__Tasks to complete__.
(1) Retype the passage of the record cleaning fluid thread starting with "I’ve always wondered" and going on through "in a minute.".
(2) Write what comes next in the record cleaning fluid thread, picking up after its last sentence.

__Text__.
────────
Record Cleaning Fluid?


Does anyone use just plain distilled water with their record cleaning machines??
stringreen

Showing 3 responses by nrenter

I’ve always wondered how some Jet Dry would affect the performance of a KL Audio US machine. In theory, it seems like an ideal additive. Borrowed from another site…
Finish Jet-Dry rinse aid has a bunch of stuff in it, but it isn’t complicated, really. Here’s a rundown of the contents:

  • Water is necessary to dissolve all the other stuff.
  • Alcohol ethoxylate is a nonionic (uncharged) surfactant that helps the water slide off your dishes better and thus helps them dry faster. This ingredient is probably the most important bit in rinse aids; more on how it works in a minute.
  • Sodium polycarboxylate is an anti-redeposition polymer that wraps itself around the crud that the dishwasher just washed off so that the bits don’t get stuck again on your dishes.
────────
__Data items__.
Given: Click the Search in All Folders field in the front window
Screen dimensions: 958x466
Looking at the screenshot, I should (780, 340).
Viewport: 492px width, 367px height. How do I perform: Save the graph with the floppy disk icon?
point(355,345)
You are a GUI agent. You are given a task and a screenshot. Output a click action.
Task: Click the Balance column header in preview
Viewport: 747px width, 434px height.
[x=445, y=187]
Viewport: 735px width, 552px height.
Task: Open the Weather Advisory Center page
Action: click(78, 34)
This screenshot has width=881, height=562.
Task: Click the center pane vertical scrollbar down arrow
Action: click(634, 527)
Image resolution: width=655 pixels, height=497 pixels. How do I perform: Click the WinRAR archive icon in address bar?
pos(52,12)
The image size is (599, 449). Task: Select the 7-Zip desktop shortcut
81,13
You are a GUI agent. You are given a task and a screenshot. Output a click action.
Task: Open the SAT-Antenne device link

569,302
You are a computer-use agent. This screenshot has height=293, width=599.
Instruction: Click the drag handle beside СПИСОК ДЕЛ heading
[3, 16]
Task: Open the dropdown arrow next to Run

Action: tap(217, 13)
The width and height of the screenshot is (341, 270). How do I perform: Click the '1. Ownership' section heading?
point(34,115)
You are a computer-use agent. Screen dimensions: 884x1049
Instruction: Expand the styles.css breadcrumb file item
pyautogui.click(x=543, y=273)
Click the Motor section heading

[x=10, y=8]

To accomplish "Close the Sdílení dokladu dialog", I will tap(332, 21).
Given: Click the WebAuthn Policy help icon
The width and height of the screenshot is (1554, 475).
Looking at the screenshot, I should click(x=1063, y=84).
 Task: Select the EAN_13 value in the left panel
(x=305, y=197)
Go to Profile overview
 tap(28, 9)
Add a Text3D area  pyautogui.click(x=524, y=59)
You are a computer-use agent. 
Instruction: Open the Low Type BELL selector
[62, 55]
────────
__Answers by item number__.
(1)
I’ve always wondered how some Jet Dry would affect the performance of a KL Audio US machine. In theory, it seems like an ideal additive. Borrowed from another site…
Finish Jet-Dry rinse aid has a bunch of stuff in it, but it isn’t complicated, really. Here’s a rundown of the contents:

  • Water is necessary to dissolve all the other stuff.
  • Alcohol ethoxylate is a nonionic (uncharged) surfactant that helps the water slide off your dishes better and thus helps them dry faster. This ingredient is probably the most important bit in rinse aids; more on how it works in a minute.

(2)
  • Citric acid, which RB (the company that makes Jet-Dry) calls a complexing/sequestering agent, is really good at grabbing calcium ions out of hard water. Calcium can bind with surfactants and keep them from cleaning and rinsing dishes, so citric acid acts as kind of a sacrificial lamb to keep calcium from interfering.
  • Sodium cumene sulfonate is another surfactant but with an electric charge, so it’s a bit better at breaking water’s surface tension on your dishes than alcohol ethoxylate, but it’s also more foamy (PDF). Foam is bad in a rinse aid, so that’s why such products use both kinds of surfactant.
  • Tetrasodium EDTA is a chelating agent. EDTA is short for ethylenediaminetetraacetic acid. It’s this funky-looking molecule that wraps its four arms around dissolved minerals in the water (such as calcium). The word chelate comes from the Greek word for “claw,” so you can imagine this molecule sinking its claws into minerals and whisking them away, similar to what citric acid does.
  • Methylisothiazolinone and methylchloroisothiazolinone (aka MI and MCI) are both preservatives, meaning they keep bacteria from growing in your bottle of rinse aid. Both are capable of causing skin allergies and are sensitizers, meaning that if you’re exposed to them over and over again, you can develop an allergy. But since rinse aid doesn’t sit on your skin and washes away completely from your dishes, I wouldn’t worry about it here.
  • CI Acid Blue 9 is dye. It makes the rinse aid blue. Why does it need to be blue? I have no idea, although colored solutions are easier to see in that little rinse-aid compartment.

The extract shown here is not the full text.